Extract to read —
++++++
# Win stems..... comp now closed.



## GHNelson (15 Sep 2012)

Another one bits the dust  
Can you name this plant.Winner receives various cuttings in a 8x4 box.








Do you think its recoverable  
The bulb is half the size of the nail on my pinkie finger and i havent got big hands  
This is why you should be careful when you purchase plants from the Far East...you got to laugh.
Do you think i should ask for a refund  :silent:  
hoggie


----------



## Ady34 (15 Sep 2012)

*Re: Guess what this is...name the plant.*

Oh dear!


----------



## GHNelson (15 Sep 2012)

*Re: Guess what this is...name the plant.*



			
				Ady34 said:
			
		

> Oh dear!


  
Come on Ady have a stab at it.  
hoggie


----------



## Iain Sutherland (15 Sep 2012)

*Re: Guess what this is...name the plant.*

Crypt wentii green?
Even if they do arrive well its  not much cheaper. One crypt tropica pot gives 10-20 plants.

Plantsalive? Lol the most inappropriate name for there business!


----------



## Ady34 (15 Sep 2012)

*Re: Guess what this is...name the plant.*

In fairness that root looks healthy   clean it off and stick it somewhere, if it is a crypt it may surprise you!


----------



## darren636 (15 Sep 2012)

*Re: Guess what this is...name the plant.*



			
				hogan53 said:
			
		

> Ady34 said:
> 
> 
> 
> ...


looks like someone already 'had a stab at it' !


----------



## GHNelson (16 Sep 2012)

*Re: Guess what this is...name the plant.*



			
				easerthegeezer said:
			
		

> Crypt wentii green?
> Even if they do arrive well its  not much cheaper. One crypt tropica pot gives 10-20 plants.
> 
> Plantsalive? Lol the most inappropriate name for there business!


Nope


----------



## GHNelson (16 Sep 2012)

*Re: Guess what this is...name the plant.*

Hi Ady
It may bounce back...after recovering from its flattened state  
Not a Crypt...a hard to find plant in the UK not very often on sale here...if it is... its usually not cheap.
Then what pops up a week later the plant I'm after in the UK...bugger.
Have another guess...will send some various cuttings out too the Winner.
hoggie


----------



## Ady34 (16 Sep 2012)

*Re: Guess what this is...name the plant win a prize.*

It's not one of the ludwigia sp you were after is it or maybe a dwarf nymphae plant?
I don't need any more plants but I am v curious now as the picture is difficult to ascertain much from.... especially on a phone screen


----------



## GHNelson (16 Sep 2012)
++++++
Listing —
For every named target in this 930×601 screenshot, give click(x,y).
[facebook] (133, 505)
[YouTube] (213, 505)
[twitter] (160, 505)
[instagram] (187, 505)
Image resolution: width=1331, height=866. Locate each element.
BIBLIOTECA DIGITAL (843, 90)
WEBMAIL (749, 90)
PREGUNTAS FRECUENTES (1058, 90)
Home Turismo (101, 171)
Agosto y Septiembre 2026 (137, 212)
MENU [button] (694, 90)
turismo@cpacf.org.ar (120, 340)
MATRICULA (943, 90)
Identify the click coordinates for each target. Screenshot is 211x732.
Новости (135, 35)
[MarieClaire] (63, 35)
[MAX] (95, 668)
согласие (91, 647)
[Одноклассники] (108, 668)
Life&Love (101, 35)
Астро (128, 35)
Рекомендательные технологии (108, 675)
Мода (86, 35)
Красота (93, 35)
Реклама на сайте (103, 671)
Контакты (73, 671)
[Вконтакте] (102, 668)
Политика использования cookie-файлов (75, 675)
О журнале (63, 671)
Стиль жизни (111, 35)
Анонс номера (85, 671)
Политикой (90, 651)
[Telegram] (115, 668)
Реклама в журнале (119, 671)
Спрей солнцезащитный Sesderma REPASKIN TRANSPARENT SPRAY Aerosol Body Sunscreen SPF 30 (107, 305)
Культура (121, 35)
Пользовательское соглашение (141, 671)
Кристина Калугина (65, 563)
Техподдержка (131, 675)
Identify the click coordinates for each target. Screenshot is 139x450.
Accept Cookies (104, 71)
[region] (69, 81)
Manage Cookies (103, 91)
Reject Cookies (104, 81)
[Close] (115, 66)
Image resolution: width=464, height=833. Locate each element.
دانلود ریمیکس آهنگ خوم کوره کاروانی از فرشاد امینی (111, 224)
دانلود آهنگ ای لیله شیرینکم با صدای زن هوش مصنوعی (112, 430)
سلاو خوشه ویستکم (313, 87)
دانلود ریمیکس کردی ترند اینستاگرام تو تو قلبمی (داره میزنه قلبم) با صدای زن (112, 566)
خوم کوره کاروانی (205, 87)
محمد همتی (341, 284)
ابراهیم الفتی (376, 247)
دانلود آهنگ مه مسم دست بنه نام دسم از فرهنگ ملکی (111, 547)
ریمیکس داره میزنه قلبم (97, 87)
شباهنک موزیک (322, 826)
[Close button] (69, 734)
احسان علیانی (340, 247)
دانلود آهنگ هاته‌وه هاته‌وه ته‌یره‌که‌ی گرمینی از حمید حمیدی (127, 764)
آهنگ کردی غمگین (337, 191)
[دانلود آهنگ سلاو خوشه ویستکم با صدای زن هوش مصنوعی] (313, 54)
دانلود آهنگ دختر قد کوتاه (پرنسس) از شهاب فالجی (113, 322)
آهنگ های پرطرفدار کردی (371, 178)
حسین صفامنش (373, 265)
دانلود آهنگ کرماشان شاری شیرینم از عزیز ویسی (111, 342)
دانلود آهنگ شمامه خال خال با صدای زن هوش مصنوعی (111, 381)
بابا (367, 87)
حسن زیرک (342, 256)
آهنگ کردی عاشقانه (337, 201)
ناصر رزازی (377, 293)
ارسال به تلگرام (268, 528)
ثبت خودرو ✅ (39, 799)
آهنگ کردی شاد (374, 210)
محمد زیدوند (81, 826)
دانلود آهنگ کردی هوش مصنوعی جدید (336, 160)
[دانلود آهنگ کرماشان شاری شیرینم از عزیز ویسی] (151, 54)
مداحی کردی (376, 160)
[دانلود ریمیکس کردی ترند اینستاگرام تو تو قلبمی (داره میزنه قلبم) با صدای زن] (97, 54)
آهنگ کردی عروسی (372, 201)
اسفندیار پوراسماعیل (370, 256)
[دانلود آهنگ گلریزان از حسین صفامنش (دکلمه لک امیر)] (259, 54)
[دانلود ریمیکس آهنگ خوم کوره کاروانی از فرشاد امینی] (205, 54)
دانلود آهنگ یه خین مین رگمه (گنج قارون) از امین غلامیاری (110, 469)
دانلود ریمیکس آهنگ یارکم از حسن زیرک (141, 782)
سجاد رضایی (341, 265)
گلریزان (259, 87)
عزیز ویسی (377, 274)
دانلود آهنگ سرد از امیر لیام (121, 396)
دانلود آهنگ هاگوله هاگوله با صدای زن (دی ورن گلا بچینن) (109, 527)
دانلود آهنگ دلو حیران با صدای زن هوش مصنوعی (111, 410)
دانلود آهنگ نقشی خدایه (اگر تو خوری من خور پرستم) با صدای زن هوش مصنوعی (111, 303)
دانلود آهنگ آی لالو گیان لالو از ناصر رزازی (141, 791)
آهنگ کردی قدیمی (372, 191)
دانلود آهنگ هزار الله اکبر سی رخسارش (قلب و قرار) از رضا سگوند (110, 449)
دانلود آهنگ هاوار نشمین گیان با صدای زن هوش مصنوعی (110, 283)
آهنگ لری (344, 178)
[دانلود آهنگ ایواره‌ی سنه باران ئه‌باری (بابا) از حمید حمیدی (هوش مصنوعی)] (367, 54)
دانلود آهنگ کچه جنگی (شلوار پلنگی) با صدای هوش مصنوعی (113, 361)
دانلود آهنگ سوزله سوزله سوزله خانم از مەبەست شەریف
++++++
Requirement 1 —
Copy the stretch of entries from the line that contains "دانلود آهنگ سرد از امیر لیام (121, 396)" through the line that contains "آهنگ کردی قدیمی (372, 191)", keeping every character unchanged.
Requirement 2 —
Pick up the forum thread about guessing the plant where it ends, and write what comes next.
The entries have nothing to do with the plant-guessing forum thread.

Final result 1 —
دانلود آهنگ سرد از امیر لیام (121, 396)
دانلود آهنگ هاگوله هاگوله با صدای زن (دی ورن گلا بچینن) (109, 527)
دانلود آهنگ دلو حیران با صدای زن هوش مصنوعی (111, 410)
دانلود آهنگ نقشی خدایه (اگر تو خوری من خور پرستم) با صدای زن هوش مصنوعی (111, 303)
دانلود آهنگ آی لالو گیان لالو از ناصر رزازی (141, 791)
آهنگ کردی قدیمی (372, 191)

Final result 2 —
*Re: Guess what this is...name the plant win a prize.*

Yea the pictures not much cop.
Non of those your on the right track with nymphae...bulb.
hoggie


----------



## Ady34 (16 Sep 2012)

*Re: Guess what this is...name the plant win a prize.*

Aponegeton sp?


----------



## GHNelson (16 Sep 2012)

*Re: Guess what this is...name the plant win a prize.*

Getting closer


----------



## Ady34 (16 Sep 2012)

*Re: Guess what this is...name the plant win a prize.*

Crinum?


----------



## Ady34 (16 Sep 2012)

*Re: Guess what this is...name the plant win a prize.*

I know... Barclaya longifolia!


----------



## Ady34 (16 Sep 2012)

*Re: Guess what this is...name the plant win a prize.*

I can see the resemblance to what you received....beautiful!


----------



## GHNelson (16 Sep 2012)

*Re: Guess what this is...name the plant win a prize.*

 We have a Winner...well done Adrian.  
A box coming your way   
Go on have a box or donate it.
hoggie


----------



## Ady34 (16 Sep 2012)

*Re: Guess what this is...name the plant win a prize.*

I seemed to monopolise this thread so I'll donate it as I don't need any more plants at the moment!


----------



## GHNelson (16 Sep 2012)

*Re: Guess what this is...name the plant win a prize.*

Okay Ady  
For a 8x4 inch box of various plants.
Me being a golf fan...and the 2012 Ryder Cup looming.
Answer this question.
Who won the winning point in 2010 Ryder Cup to seal victory for Europe?
hoggie


----------



## somethingfishy (16 Sep 2012)

*Re: Win a prize donated by Ady..answer a sport qu*

Happy Gilmore?? haha only golfer i know


----------



## GHNelson (16 Sep 2012)

*Re: Win stems won by Ady..answer a sport question.*

 Brilliant but wrong


----------



## tim (16 Sep 2012)

*Re: Win stems won by Ady..answer a sport question.*

Lee Westwood


----------



## somethingfishy (16 Sep 2012)

*Re: Win stems won by Ady..answer a sport question.*

Graeme McDowell ? well thats what google told me


----------



## GHNelson (16 Sep 2012)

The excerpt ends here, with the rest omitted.